从上面代码又可以看出，ModularRealmAuthorizer又把校验的工作交给了Realm,授权的Realm为AuthorizingRealm，AuthorizingRealm中实现了isPermitted方法，方法定义如下：

public boolean isPermitted(PrincipalCollection principals, String permission) {
    Permission p = getPermissionResolver().resolvePermission(permission);
    return isPermitted(principals, p);
}

public boolean isPermitted(PrincipalCollection principals, Permission permission) {
    AuthorizationInfo info = getAuthorizationInfo(principals);
    return isPermitted(permission, info);
}

如果是字符串Permission，首先要进行处理，处理过程如下：
PermissionResolver对字符串权限进行转化处理，其继承类为WildcardPermissionResolver.

List<String> parts = CollectionUtils.asList(wildcardString.split(PART_DIVIDER_TOKEN));

上面这句代码首先将权限按 " : "进行分割成数组。然后对这个数组中的每个元素再按照 ”，“ 分割。

Set<String> subparts = CollectionUtils.asSet(part.split(SUBPART_DIVIDER_TOKEN));

最终返回形式为List<Set<String>>。

那么转化后怎么用了，看看WildcardPermission的继承关系：

public class WildcardPermission implements Permission, Serializable{
......
}

而Permission的定义如下：

public interface Permission {
   boolean implies(Permission p);
}

WildcardPermission的implices方法实现如下：

public boolean implies(Permission p) {
    if (!(p instanceof WildcardPermission)) {
        return false;
    }
    WildcardPermission wp = (WildcardPermission) p;
    List<Set<String>> otherParts = wp.getParts();

    int i = 0;
    for (Set<String> otherPart : otherParts) {
        if (getParts().size() - 1 < i) {
            return true;
        } else {
            Set<String> part = getParts().get(i);
            if (!part.contains(WILDCARD_TOKEN) && !part.containsAll(otherPart)) {
                return false;
            }
            i++;
        }
    }

    // If this permission has more parts than the other parts, only imply it if all of the other parts are wildcards
    for (; i < getParts().size(); i++) {
        Set<String> part = getParts().get(i);
        if (!part.contains(WILDCARD_TOKEN)) {
            return false;
        }
    }

    return true;
}

这个代码的意思就是instance的权限是否包含目标权限，如果包含，那么就鉴权成功，返回True，否则鉴权不通过，这样就完成了权限校验。

我们需要自定义授权逻辑时，继承AuthorizingRealm，然后自定义实现其授权方法即可！

三、总结

总结一下，权限校验流程如下：

SHIRO授权

具体流程为：
1）首先调用Subject.isPermitted/hasRole接口，其会委托给SecurityManager，而SecurityManager接着会委托给Authorizer(SecurityManager继承了Authorizer接口，其真正业务逻辑还是委托给相应的Authorizer实例。

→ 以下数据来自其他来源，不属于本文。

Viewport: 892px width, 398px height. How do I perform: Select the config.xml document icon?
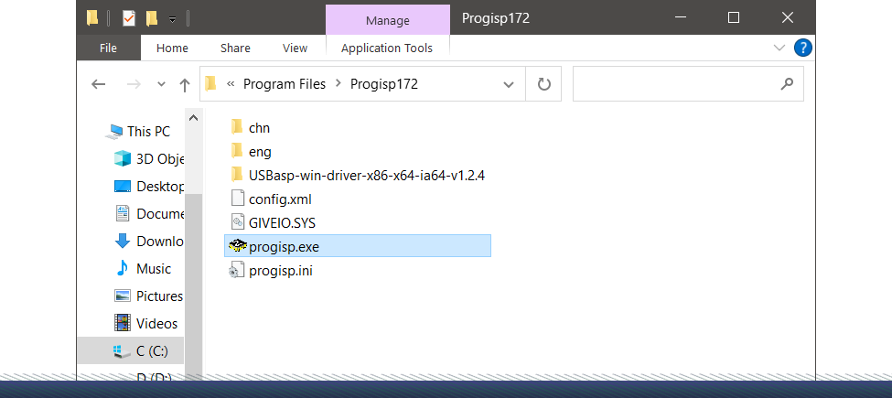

ModularRealmAuthenticator是Authenticator的一个实现类，一般主要用这个实现类)。
2）Authorizer是真正的授权者，如果我们调用如isPermitted(“user:view”)，其首先会通过PermissionResolver把字符串转换成相应的Permission实例；
3）在进行授权之前，其会调用相应的Realm获取Subject相应的角色/权限用于匹配传入的角色/权限；
4）Authorizer会判断Realm的角色/权限是否和传入的匹配，如果有多个Realm，会委托给ModularRealmAuthorizer进行循环判断，如果匹配如isPermitted/hasRole会返回true，否则返回false表示授权失败。

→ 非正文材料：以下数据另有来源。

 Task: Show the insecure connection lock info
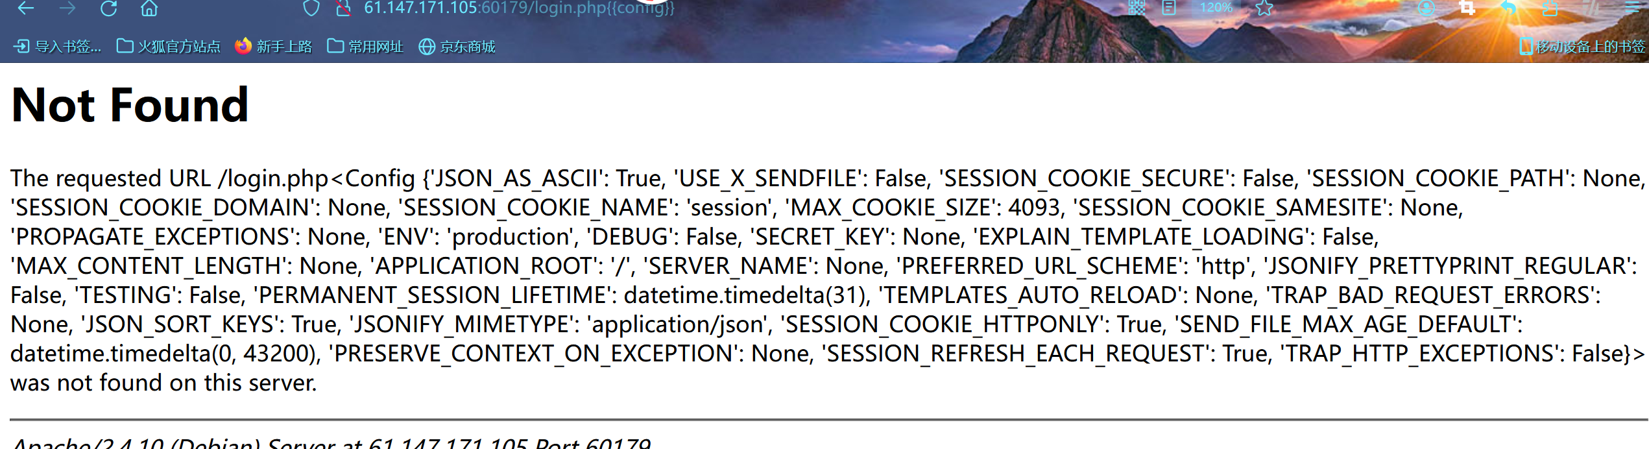tap(343, 8)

一般是使用Realm进行授权，此时继承AuthorizingRealm，其流程是：
1.如果调用hasRole，则直接获取AuthorizationInfo.getRoles()与传入的角色比较即可；
2、如果调用isPermitted(“user:view”)，首先通过PermissionResolver将权限字符串转换成相应的Permission实例，默认使用WildcardPermissionResolver，即转换为通配符的WildcardPermission；
3、通过AuthorizationInfo.getObjectPermissions()得到Permission实例集合；通过AuthorizationInfo. getStringPermissions()得到字符串集合并通过PermissionResolver解析为Permission实例；然后获取用户的角色，并通过RolePermissionResolver解析角色对应的权限集合（默认没有实现，可以自己提供）；
4、接着调用Permission. implies(Permission p)逐个与传入的权限比较，如果有匹配的则返回true，否则false。

ModularRealmAuthorizer进行多Realm匹配流程：
1）首先检查相应的Realm是否实现了实现了Authorizer；
2）如果实现了Authorizer，那么接着调用其相应的isPermitted/hasRole接口进行匹配；
3）如果有一个Realm匹配那么将返回true，否则返回false。

SHIRO授权分析到此为止，祝工作顺利，天天开心！